Crop Production Estimates
All crop production data are legitimately called “estimates,” including final corrections and revisions of early estimates. There is no better category of crop data information. FDW’s objective is to capture and archive the best and hopefully final estimates.
Crop production data is extracted from seasonal and annual crop assessment reports and surveys produced by Source Organizations. The data is prepared and uploaded to FDW once or twice a year per country. This page describes the process for preparing the data for upload using spreadsheet templates.
Data preparation
Most crop production estimate uploads will use an existing country-specific template with several key tabs filled out (DATA, ADMIN, CROPS, SEASONS, NOTES).
This will help determine the types of metadata you will use to complete the steps described below. Inserting a term that does not match one of those choices will produce an error upon upload.
If, after reading the description of the steps below, you are uncertain how to proceed in any of them, check with FEWS NET Data Management staff.
Extracting source data
Retrieve a copy of the country’s spreadsheet template, usually named <CountryName>AgStats. You will enter the new source crop data in the tab named DATA. There may already be data in the country template, which should provide concrete examples for all the steps that follow.
Most of the fields in the country template provide key data that instruct FDW how to document and archive the data. A few fields are intended to inform you, the data enterer, about how to best interpret, document, and enter the data. The template fields are described below.
Review the source document(s) containing the new crop data to determine how you will extract, process, and add the source tabular data into the upload file format shown in the DATA tab in this Excel Crop Production Data workbook. Examine the structure and format of the tabular data in the source document.
The fundamental variables that you want to extract are: reporting unit name, year, season, crop name, crop production system, area planted, area harvested, yield, and quantity.
The fundamental units of measure should be “hectares” for area, “metric tons per hectare” for yield, and metric tons for quantity. If not, you should convert them in an editing process.
If the structure of all source tables is the same, then you will need less error-checking than if the tables vary in structure or format. If the tables vary in structure, naming convention, composition of variables, or in other important manners, you will need to consider extra quality-control steps in your extraction and editing (see step 7).
If the source document is in a .pdf format, you will need an application to convert the PDF tables into spreadsheet tables. The current preferred application is ABBYY FineReader 16. It contains a full-featured suite of PDF editing tools and uses optical-character recognition (OCR) to convert the PDF content.
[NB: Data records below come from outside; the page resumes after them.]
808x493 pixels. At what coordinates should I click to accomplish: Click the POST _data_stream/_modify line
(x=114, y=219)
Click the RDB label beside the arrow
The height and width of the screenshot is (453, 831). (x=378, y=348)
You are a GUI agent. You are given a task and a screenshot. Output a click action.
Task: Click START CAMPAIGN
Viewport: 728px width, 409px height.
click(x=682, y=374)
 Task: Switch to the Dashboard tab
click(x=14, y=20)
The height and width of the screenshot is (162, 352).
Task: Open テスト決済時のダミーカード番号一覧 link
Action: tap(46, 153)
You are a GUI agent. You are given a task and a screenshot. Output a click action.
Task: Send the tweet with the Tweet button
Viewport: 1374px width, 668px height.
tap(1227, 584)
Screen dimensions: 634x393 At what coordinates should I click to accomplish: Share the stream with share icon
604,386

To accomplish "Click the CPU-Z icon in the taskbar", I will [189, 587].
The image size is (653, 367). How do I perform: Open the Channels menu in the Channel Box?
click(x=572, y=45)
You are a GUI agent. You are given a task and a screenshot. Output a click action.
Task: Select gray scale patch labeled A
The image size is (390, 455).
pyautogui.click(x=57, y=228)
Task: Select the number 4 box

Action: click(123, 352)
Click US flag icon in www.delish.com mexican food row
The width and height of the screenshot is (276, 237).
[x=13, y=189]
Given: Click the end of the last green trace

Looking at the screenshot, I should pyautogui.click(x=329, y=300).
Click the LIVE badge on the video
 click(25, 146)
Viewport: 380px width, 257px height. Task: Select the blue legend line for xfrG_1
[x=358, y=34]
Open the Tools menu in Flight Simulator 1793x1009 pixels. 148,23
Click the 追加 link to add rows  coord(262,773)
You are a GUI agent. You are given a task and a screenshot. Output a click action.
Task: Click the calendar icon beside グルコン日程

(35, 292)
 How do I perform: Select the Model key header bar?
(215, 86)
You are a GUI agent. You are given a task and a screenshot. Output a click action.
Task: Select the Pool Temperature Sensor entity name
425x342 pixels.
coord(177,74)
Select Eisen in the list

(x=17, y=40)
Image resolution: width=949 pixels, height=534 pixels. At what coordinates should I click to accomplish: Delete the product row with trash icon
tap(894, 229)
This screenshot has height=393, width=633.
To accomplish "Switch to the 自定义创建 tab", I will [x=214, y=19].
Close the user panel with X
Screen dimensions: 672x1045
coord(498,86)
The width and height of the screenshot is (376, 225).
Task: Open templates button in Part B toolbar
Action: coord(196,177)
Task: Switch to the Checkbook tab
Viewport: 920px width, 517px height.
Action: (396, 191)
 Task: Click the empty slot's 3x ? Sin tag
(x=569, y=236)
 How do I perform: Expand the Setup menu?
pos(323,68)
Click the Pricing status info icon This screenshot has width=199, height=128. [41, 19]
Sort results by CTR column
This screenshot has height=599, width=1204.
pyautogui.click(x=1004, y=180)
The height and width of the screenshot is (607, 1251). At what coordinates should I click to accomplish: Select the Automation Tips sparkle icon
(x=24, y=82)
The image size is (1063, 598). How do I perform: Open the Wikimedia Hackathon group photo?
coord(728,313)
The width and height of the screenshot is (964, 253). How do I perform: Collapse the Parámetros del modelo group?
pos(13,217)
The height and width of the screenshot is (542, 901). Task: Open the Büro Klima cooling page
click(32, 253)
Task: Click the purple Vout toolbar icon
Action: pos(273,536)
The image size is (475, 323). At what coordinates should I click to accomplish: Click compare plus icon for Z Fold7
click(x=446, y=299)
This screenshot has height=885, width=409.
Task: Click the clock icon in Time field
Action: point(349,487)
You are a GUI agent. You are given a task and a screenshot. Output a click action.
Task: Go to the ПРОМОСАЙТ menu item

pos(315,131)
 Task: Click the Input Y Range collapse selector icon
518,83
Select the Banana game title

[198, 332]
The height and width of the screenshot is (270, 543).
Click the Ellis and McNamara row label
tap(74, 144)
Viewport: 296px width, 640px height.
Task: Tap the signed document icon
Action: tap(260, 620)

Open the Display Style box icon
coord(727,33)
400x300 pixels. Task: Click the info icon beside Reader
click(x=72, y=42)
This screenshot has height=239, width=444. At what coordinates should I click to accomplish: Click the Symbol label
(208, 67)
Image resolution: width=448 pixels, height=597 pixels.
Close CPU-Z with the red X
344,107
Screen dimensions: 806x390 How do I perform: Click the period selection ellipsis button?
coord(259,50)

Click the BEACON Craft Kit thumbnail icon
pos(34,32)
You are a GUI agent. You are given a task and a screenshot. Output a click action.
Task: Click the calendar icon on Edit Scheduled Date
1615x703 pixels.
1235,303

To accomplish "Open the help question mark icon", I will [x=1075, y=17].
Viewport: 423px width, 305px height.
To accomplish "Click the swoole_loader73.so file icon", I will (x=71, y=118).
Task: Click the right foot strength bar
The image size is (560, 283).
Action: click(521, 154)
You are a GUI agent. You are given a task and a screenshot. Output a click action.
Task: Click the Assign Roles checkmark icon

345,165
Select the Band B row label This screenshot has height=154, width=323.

To convert the PDF tables, open the .pdf file in FineReader, select Save As, and choose a spreadsheet as the format.
Tip: If the source PDF document contains a lot of text, and/or other topics in addition to the tabular data you want, consider deleting the unwanted pages.
Immediately check the quality of the saved spreadsheets. If the conversion to spreadsheet format has made a number of recognition errors, or has not correctly identified or structured all the tables you want, you can then work with the OCR-editing application offered-up at the same time by FineReader to edit the output before then selecting Recognize (any edited pages) and, again, Save As to complete the conversion.
If the source data are offered in any of a variety of other non-PDF online applications that allow you to define a CSV or spreadsheet output format, prioritize that choice for your download of source data.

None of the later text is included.